Marx Selvagem, vetusta tese de doutorado de Jean Tible,
finalmente deveio livro. Seu lançamento, no Teatro Oficina da trupe do
antropofágico Zé Celso Martinez Corrêa, foi uma feliz escolha para uma obra
desse naipe -- e tornou-se, no fim das contas, um verdadeiro acontecimento em Novembro último. Tible lançou um
olhar sobre um Marx menor -- em contraste com um Marx grandioso,
civilizado e arrogante -- que se revela, não por acaso, na virada dada pelo
filósofo alemão na compreensão do colonialismo e das chamadas sociedades sem
classes: isto é, quando Marx se livra, ou tenta se livrar, do
paradigma ilumino-modernista, algo que no plano conceitual se dá na forma de
seu afastamento definitivo da filosofia da consciência hegeliana rumo a uma ontologia
do sensível, no qual a temática da subjetividade torna-se horizonte visível.
A opção do autor pela problemática do
pensamento marxiano face aos selvagens é uma curiosa, e pertinente, forma de
abordar essa transição de Marx, justamente pelo significado disso no plano das
lutas. A escolha de Tible, quando este poderia simplesmente optar por
discutir os desdobramentos ontológicos desse processo, é reveladora do seu
ímpeto político e iconoclasta. Em algo, ele ecoa o espírito de obras como Anomalia
Selvagem de Toni Negri, isto é, fazer justiça com as próprias mãos
contra a apropriação majoritária e civilizatória de um grande pensador -- no
caso de Negri, Spinoza, enquanto aqui, Marx. É, pois, uma proposta original e
audaciosa, que merece ser lida -- e, obviamente, deglutida da melhor forma.
Convém, a título de explicação, expor
a maneira como essas "sociedades", esses selvagens todos, se
articulariam no interior do pensamento marxiano, o que implica em questões
importantes e delicadas no que toca à obra do filósofo alemão:
(I)
no plano dos conceitos, a afirmação de que o grau de abertura de Marx para a subjetividade,
e consequentemente para as temáticas da filosofia contemporânea, é mesmo maior
do que poderiam suportar, por exemplo, marxistas ortodoxos, modernistas e/ou
iluministas -- como algum bolshevik genérico, Hobsbawn e/ou Elster;
(II)
no plano das lutas, trata-se de uma rearticulação da maneira como se toma o colonialismo, o
capitalismo e formas de resistência, o que oporia Marx à sujeição incondicional
ao processo civilizatório -- sujeição tal que não poucos marxistas se apegam e
se apegaram, basta lembrar da União Soviética ou mesmo de um (ex?) trotskysta
como Hitchens defendendo a Guerra do Iraque. Conceitos e lutas, nem
preciso dizer, estão intimamente ligados na práxis marxista.

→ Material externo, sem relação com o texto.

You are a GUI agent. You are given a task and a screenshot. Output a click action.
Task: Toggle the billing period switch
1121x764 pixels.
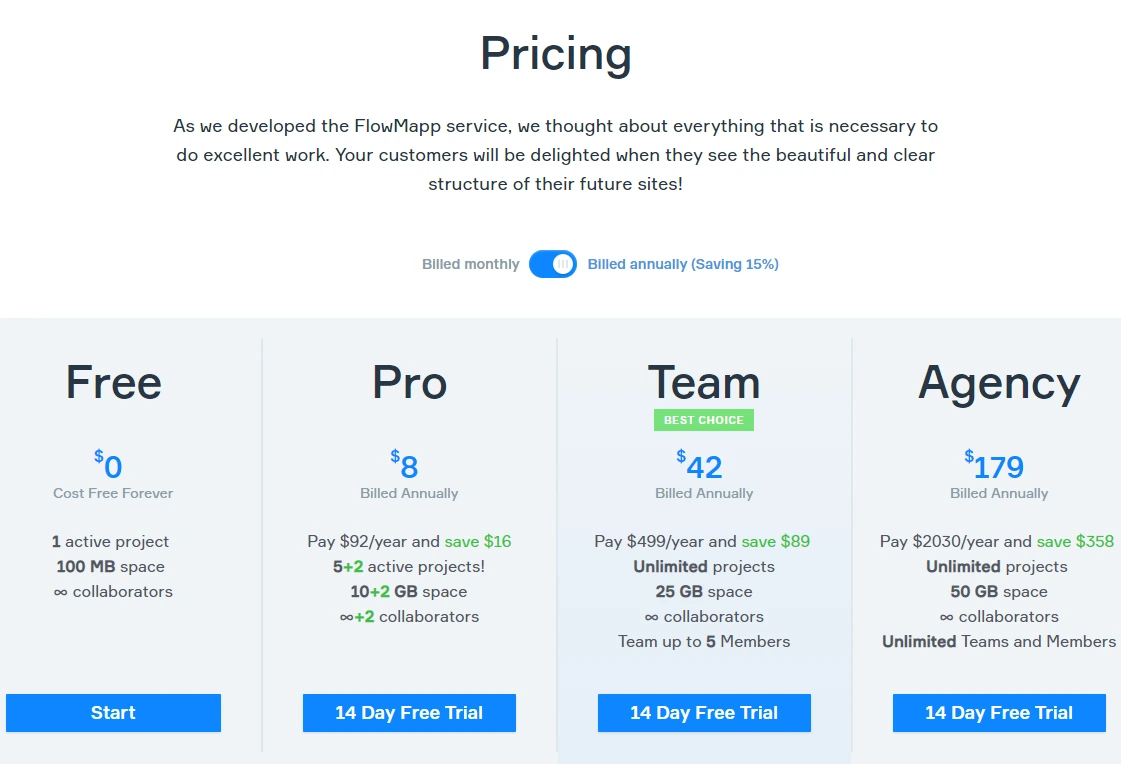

Logo, é evidente que Marx Selvagem
põe o dedo na ferida de uma velha doxa
do mundo intelectual: aquela que coloca em lados opostos do ringue “marxistas”
e “antropólogos” -- em uma arenga interminável e sem solução. O motivo da
querela é justamente a segunda razão acima apontada: Marx, segundo os “antropólogos”,
seria aliado da civilização e seu aparente radicalismo significaria, apenas e
tão somente, uma variação possível dentro do paradigma organizativo
judaico-cristão do ocidente -- mais ou menos aquilo que Pierre Clastres trouxe
à baila em seu Sociedade contra o Estado. E que para alguns
"marxistas" é isso mesmo: a história é linha reta determinada pelo o
desenvolvimento dos meios de produção, o que exige um compromisso profundo com
a "civilização" e seu avanço -- mesmo com certos, digamos, “sacrifícios”
em nome do bem maior, sendo o comunismo, ele mesmo, apenas o estágio superior
da civilização.
Pois bem, o livro de Tible é bom
porque se livra dessas falácias, insere-se na alegremente na polêmica -- ainda
que por ser um tese de doutorado, antes de um livro, carregue um
estilo às vezes demasiado acadêmico, mais pesado do que uma obra com
essa temática demanda. A obra em questão está articulada em três capítulos: o
primeiro, sobre a relação de Marx e o colonialismo e a América Indígena, o
segundo, a respeito da práxis antiestatal de Marx -- aproximando-o do
Clastres que lhe criticou tão duramente -- e, por fim, o melhor e mais
relevante capítulo: cosmologias, no qual Tible delinea o
ponto de conexão entre Marx e o pensamento ameríndio -- aqui, na forma da
antropologia reversa de Davi Copenawa -- o que é precisamente a relação entre a
noção marxiana de fetiche da mercadoria e o de feitiço: os brancos civilizados,
pois, não estão menos isentos de serem enfeitiçados, ao contrário, vivem
imersos na atração fatal que nutrem por seus objetos técnicos, na medida em que
lhe atribuem feições humanas -- no mesmo movimento em que desumanizam a si
mesmos e aos outros, sendo que só a partir daí tais objetos devêm mercadoria.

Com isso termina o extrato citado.